Newton’s Handwritten Notes on Laws of Motion Published Online for First Time

Sir Godfrey Kneller

Cambridge University put 4,000 pages of Newton's most important scientific works on the internet for the public to access for free.

Original handwritten manuscripts by Sir Isaac Newton -- including the great scientist's famous laws of motion -- were published online Monday for the first time.

Cambridge University put 4,000 pages of Newton's most important scientific works, including an annotated copy of Philosophiae Naturalis Principia Mathematica, on the internet for the public to access for free.

Grant Young, Digitization Manager at the Library, said, "Anyone, wherever they are, can see at the click of a mouse how Newton worked and how he went about developing his theories and experiments.

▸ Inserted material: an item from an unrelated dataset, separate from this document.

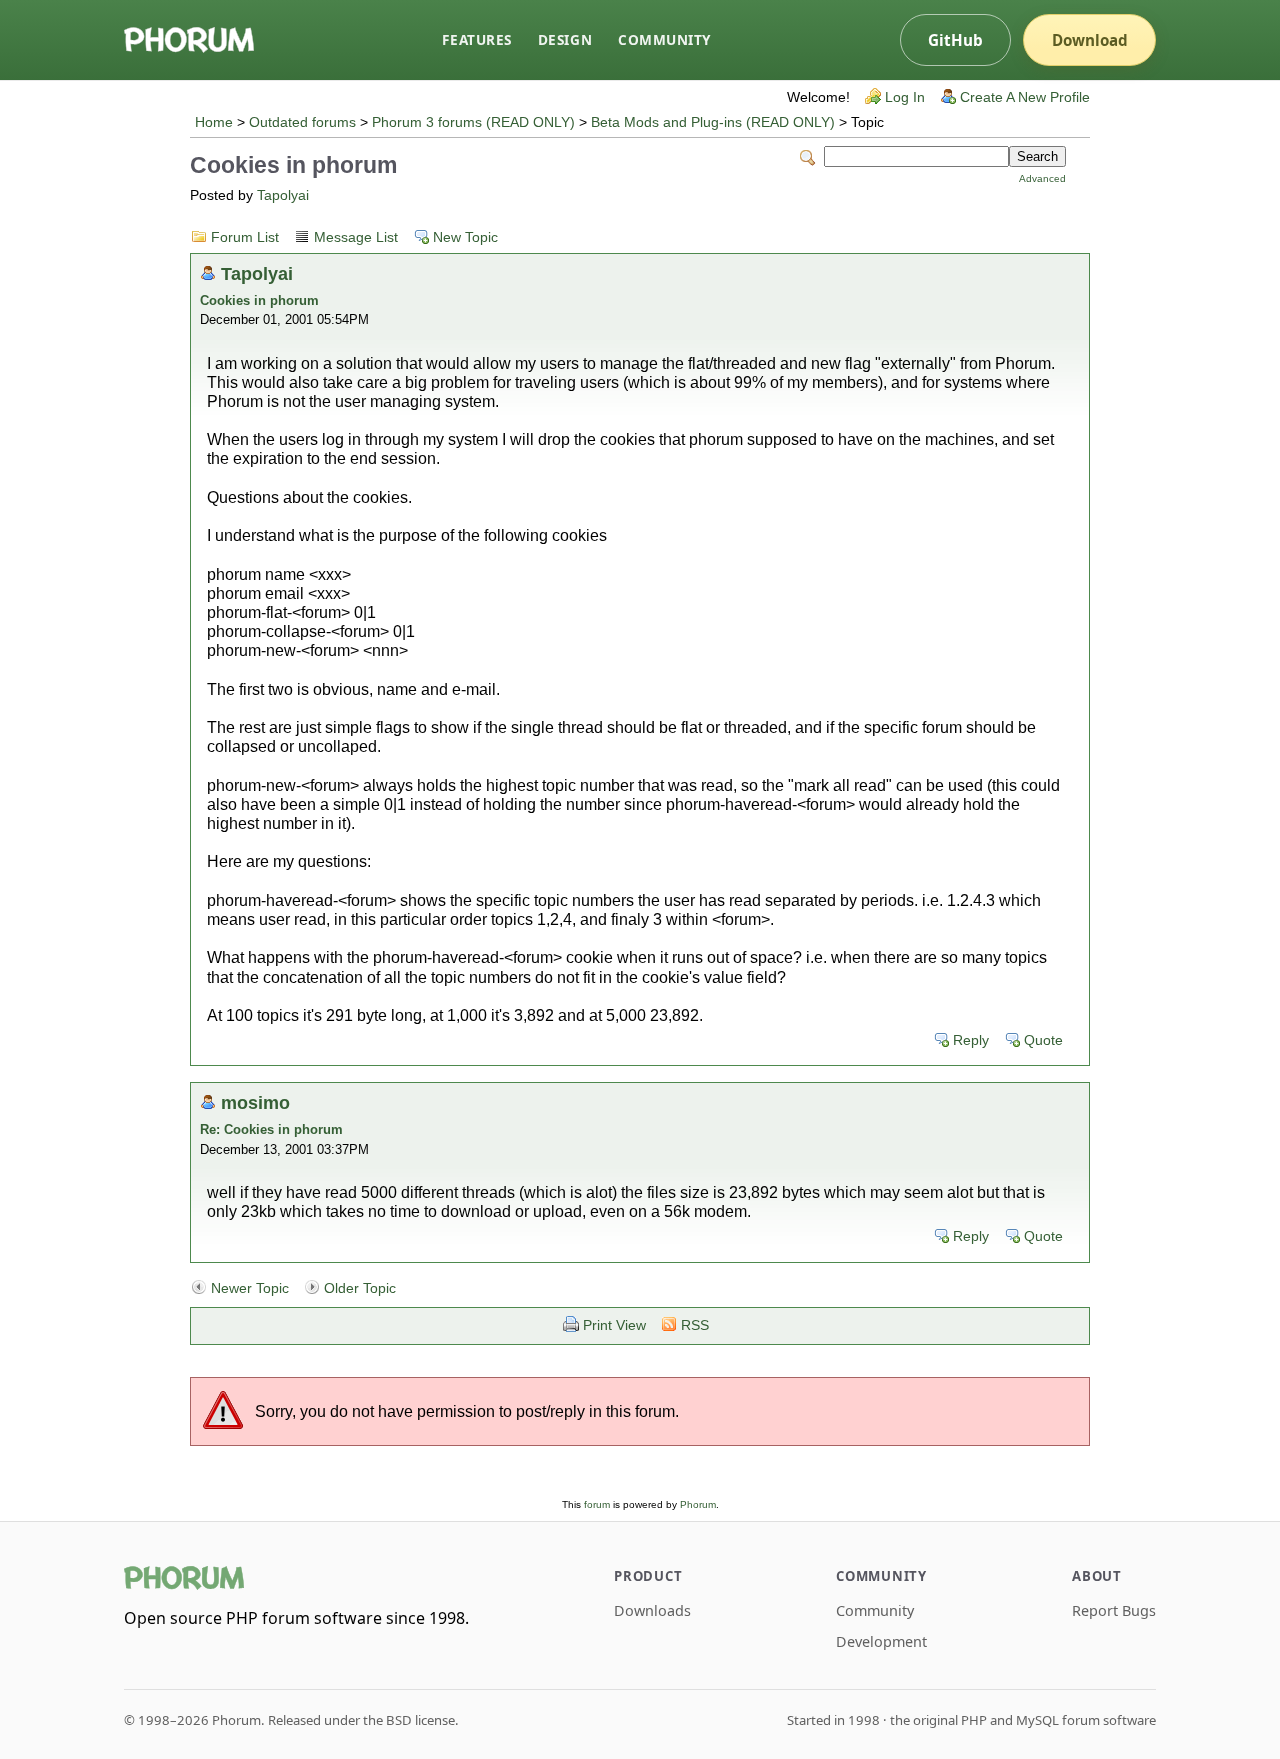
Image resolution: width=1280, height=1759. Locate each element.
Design (565, 39)
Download (1090, 40)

Newton's copy of his Principia shows how methodically he worked through his text; marking alterations, crossing out and annotating his work in preparation for the second edition."

The online collection also includes Newton's "Waste Book" -- a large notebook the scientist inherited from his stepfather that he used to make notes and calculations when he was forced to leave his studies in Cambridge during the Great Plague.

It was in Principia Mathematica, first published in July 1687, that Newton expressed his theories on the laws of motion and universal gravitation. It is seen as one of the most significant scientific breakthroughs ever made.

The university plans to upload thousands more pages of Newton's work in the coming months, and will later add the archive of the celebrated Board of Longitude and the papers of Charles Darwin.

The manuscripts are available at the Cambridge Digital Library.